Your assignment. Nothing but the lines from the one with "Navigate to Google reCAPTCHA settings" through the final line of the entries below should be written out, each exactly as given.

Collected data
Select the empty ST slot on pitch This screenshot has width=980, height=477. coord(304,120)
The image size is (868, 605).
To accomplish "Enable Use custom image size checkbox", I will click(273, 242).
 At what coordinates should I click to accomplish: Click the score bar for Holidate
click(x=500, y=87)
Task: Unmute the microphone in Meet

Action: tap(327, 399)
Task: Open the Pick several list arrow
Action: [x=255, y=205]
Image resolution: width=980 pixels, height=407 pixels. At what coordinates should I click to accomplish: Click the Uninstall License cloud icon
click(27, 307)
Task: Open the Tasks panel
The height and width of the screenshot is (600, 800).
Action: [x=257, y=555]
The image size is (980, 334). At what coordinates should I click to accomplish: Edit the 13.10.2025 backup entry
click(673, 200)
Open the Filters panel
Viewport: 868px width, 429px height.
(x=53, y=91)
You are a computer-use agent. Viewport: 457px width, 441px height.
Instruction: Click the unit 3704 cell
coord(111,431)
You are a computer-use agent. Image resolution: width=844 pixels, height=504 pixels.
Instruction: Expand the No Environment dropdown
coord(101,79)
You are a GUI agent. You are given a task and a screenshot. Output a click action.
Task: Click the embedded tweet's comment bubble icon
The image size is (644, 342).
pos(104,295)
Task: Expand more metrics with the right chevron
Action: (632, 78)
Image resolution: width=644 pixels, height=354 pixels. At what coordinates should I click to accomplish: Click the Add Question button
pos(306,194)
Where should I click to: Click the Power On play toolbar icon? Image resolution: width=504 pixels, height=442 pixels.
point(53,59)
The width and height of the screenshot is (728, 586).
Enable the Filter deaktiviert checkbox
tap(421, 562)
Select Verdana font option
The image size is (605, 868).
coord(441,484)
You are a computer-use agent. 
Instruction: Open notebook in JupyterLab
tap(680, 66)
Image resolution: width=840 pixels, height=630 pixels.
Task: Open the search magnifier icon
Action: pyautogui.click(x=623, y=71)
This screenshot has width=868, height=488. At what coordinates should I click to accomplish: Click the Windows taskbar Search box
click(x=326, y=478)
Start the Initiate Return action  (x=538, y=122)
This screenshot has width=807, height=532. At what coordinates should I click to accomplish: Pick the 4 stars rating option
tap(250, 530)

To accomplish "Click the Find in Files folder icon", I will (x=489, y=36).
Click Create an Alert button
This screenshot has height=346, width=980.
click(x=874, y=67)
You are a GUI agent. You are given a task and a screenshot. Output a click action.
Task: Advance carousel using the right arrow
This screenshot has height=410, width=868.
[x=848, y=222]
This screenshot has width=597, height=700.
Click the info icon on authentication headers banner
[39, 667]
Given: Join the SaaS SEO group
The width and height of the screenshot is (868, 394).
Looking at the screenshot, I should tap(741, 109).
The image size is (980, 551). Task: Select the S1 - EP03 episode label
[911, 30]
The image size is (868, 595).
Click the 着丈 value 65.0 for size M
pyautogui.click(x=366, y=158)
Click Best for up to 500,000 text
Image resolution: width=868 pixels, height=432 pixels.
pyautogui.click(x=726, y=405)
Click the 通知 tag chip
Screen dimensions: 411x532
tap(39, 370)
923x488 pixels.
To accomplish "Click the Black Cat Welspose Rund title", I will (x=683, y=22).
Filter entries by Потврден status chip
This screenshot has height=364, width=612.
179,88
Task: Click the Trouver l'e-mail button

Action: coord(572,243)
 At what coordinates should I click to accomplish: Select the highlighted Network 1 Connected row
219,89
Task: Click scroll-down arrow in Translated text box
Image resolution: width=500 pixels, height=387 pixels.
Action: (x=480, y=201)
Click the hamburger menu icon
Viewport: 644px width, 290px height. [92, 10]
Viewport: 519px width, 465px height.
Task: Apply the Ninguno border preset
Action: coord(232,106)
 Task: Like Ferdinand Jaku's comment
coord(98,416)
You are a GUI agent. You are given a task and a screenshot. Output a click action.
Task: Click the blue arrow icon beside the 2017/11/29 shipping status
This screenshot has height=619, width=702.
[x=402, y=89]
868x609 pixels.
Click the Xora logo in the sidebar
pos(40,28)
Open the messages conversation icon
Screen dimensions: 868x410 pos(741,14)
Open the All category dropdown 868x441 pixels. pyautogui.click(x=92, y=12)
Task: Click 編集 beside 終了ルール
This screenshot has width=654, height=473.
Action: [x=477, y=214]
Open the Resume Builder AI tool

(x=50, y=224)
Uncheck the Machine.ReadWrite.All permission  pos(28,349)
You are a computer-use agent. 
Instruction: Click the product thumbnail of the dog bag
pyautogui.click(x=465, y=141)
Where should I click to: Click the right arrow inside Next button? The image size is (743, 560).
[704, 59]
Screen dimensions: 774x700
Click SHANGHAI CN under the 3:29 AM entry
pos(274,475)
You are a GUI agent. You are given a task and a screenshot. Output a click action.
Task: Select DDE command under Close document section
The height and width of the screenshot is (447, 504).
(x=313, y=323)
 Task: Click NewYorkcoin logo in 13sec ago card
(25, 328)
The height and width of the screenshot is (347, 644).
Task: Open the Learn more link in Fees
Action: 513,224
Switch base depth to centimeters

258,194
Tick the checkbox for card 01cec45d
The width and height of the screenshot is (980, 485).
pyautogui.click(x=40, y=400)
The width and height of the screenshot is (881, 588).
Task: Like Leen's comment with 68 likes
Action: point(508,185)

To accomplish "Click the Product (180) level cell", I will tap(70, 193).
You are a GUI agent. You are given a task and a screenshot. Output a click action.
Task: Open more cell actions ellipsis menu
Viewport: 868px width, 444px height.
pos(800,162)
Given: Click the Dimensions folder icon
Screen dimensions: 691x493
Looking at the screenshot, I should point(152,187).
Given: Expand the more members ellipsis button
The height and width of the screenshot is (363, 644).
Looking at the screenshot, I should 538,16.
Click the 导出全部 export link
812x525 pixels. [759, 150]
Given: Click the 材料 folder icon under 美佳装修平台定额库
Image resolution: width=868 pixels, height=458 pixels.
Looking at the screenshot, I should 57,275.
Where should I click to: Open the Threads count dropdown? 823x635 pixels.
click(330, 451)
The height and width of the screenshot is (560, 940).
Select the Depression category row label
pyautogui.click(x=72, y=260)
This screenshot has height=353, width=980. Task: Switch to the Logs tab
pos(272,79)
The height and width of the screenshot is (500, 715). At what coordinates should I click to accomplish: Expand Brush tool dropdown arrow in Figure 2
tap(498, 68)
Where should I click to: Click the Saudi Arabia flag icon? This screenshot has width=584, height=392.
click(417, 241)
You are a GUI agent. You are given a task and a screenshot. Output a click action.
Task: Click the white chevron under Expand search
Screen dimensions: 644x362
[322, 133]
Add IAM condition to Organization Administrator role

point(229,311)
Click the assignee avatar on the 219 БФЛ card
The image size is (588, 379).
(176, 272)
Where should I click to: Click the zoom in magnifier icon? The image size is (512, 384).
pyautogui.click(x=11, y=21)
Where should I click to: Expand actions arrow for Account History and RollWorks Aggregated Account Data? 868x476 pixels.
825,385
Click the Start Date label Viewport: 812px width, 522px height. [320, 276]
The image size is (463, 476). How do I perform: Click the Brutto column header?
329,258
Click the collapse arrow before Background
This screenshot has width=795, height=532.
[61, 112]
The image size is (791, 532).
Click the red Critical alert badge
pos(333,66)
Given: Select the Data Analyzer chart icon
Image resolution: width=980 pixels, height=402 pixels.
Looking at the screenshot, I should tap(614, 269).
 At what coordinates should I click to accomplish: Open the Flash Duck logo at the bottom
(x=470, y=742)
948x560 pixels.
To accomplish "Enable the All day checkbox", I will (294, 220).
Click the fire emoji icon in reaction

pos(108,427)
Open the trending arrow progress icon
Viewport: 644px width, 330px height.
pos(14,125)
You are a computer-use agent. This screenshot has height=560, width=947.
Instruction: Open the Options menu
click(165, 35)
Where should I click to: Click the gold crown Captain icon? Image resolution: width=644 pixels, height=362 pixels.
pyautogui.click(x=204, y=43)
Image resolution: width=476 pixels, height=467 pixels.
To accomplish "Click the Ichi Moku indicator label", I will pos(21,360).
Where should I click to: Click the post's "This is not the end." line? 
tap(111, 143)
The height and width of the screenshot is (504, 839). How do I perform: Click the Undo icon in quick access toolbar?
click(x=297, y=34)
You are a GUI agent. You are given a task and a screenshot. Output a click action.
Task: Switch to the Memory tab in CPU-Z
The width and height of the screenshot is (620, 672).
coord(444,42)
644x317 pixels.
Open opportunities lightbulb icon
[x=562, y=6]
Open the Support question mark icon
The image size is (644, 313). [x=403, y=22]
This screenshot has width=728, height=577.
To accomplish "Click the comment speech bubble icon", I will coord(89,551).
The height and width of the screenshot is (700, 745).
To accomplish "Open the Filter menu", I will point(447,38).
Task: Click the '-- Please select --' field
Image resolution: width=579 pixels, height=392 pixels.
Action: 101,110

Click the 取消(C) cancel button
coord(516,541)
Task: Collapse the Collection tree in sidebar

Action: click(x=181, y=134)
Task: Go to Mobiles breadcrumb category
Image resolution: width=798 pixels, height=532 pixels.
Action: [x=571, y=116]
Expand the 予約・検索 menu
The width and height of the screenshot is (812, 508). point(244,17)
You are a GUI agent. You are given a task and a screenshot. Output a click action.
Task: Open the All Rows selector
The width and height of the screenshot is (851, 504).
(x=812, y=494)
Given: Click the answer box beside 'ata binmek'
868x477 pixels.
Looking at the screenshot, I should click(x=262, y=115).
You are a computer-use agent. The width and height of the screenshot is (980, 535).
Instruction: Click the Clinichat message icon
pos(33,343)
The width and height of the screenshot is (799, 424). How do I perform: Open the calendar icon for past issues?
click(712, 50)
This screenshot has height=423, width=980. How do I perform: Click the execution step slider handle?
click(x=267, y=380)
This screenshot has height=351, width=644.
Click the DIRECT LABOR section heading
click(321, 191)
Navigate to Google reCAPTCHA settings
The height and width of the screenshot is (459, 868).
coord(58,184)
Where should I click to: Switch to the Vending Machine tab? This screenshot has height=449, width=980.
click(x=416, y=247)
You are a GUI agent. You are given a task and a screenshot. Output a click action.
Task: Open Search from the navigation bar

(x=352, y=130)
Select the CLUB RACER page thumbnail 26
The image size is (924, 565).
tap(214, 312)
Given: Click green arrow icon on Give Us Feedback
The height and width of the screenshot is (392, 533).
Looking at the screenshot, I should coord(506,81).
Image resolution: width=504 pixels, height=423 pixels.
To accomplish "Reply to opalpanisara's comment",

Answer space.
Navigate to Google reCAPTCHA settings
The height and width of the screenshot is (459, 868).
coord(58,184)
Where should I click to: Switch to the Vending Machine tab? This screenshot has height=449, width=980.
click(x=416, y=247)
You are a GUI agent. You are given a task and a screenshot. Output a click action.
Task: Open Search from the navigation bar

(x=352, y=130)
Select the CLUB RACER page thumbnail 26
The image size is (924, 565).
tap(214, 312)
Given: Click green arrow icon on Give Us Feedback
The height and width of the screenshot is (392, 533).
Looking at the screenshot, I should coord(506,81).
Image resolution: width=504 pixels, height=423 pixels.
To accomplish "Reply to opalpanisara's comment",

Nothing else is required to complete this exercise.